In his photographs, the Macedonian ROBERT GLIGOROV opens corporeal worlds which depict human beings as transfigured beasts. His animal camouflages, consisting of skins from plucked poultry or from snakes which are applied to human bodies in an irritatingly authentic manner, demonstrate shockingly how closely the borders of plastic surgery are linked to existential psychological conditions. His hybrids and fabulous chimaeras are skinned and dissected in a mystic-animalistic, diabolical and evil, even cruel manner, with despairing grimaces and tortured mimicry. But Gligorov is interested, not only in the torments of human existence, but also in the point of view adopted by seemingly enlightened human individuals towards animal beings which, in his most recent works, he builds into mutated, intermediate beings outfitted with threatening weapons. The artist, who lives and works in Milan, has participated in numerous international group shows and is exclusively represented by Caprice Horn in Germany.
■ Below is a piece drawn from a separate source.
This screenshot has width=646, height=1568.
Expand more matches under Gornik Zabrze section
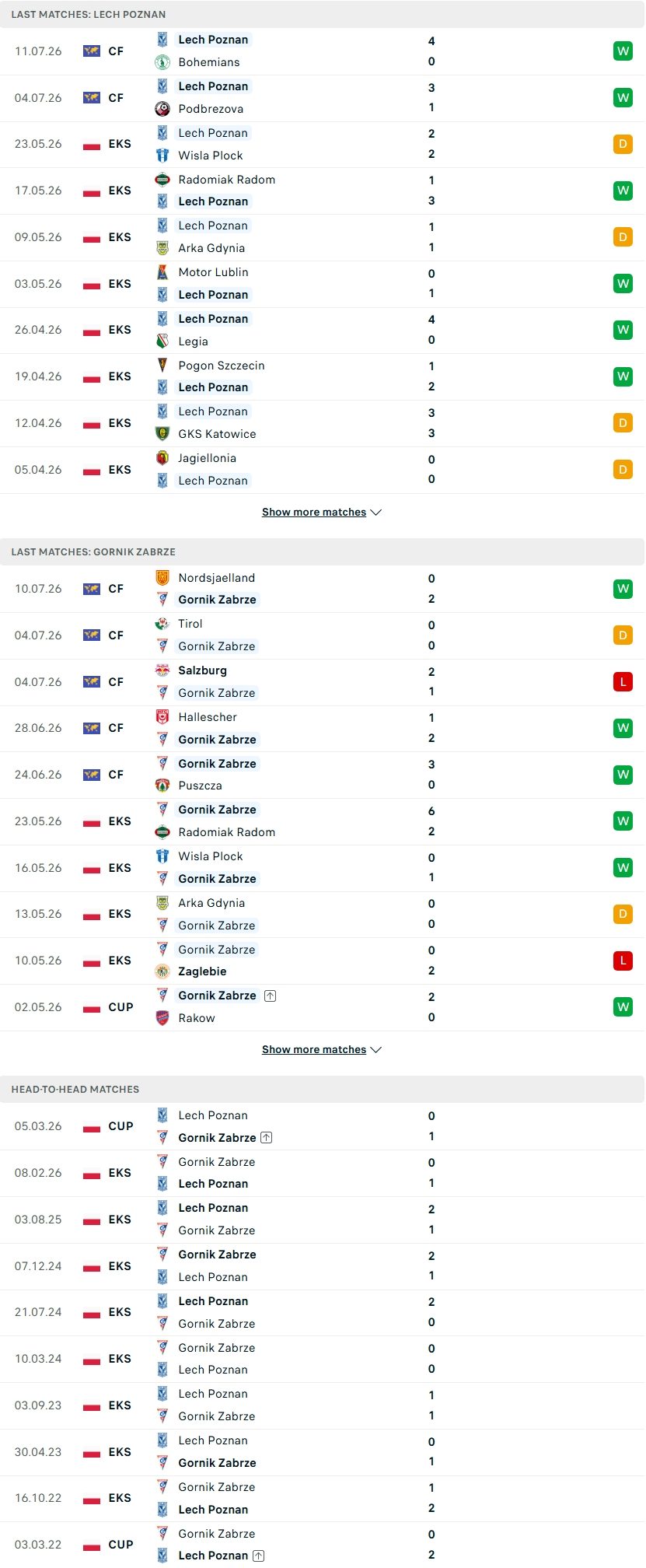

The artistic duo DANIEL and GEO FUCHS poaches charmingly in the worlds of American comics. Heroes such as Batman and Spiderman, along with artist idols such as Andy Warhol or Jeff Koons—the pop icons of American society—are staged in disguise and masquerade, in an even more artificial manner than they were ever presented in real life. Instead of a wig, Andy Warhol wears a plastic hood and conveys the appearance, not of a figure from a wax museum, but in fact of a display-window mannequin transformed into a mass product. The play with miniatures and models, small figures resembling Barbie dolls, imbues the portraits staged by the Fuchs duo with a cynical aftertaste of Disneyworld, only that the roles are more subtly and ironically outfitted and put “into the picture.” The two artists, who have already been represented in several solo- and group-exhibitions in the Galerie Caprice Horn, are presented here with their video “Movements” from the year 2000, a “snippet work” which dismembers sequences from pornographic films of the nineteen-seventies and -eighties, repeats them in scurrilous loops, and transforms the customary “meat market” into an absurd anatomical montage. Daniel and Geo Fuchs are currently presenting their “Toys” series in the Ursula Blickle Stiftung and, starting in January 2008, in the Museum Wolfsburg.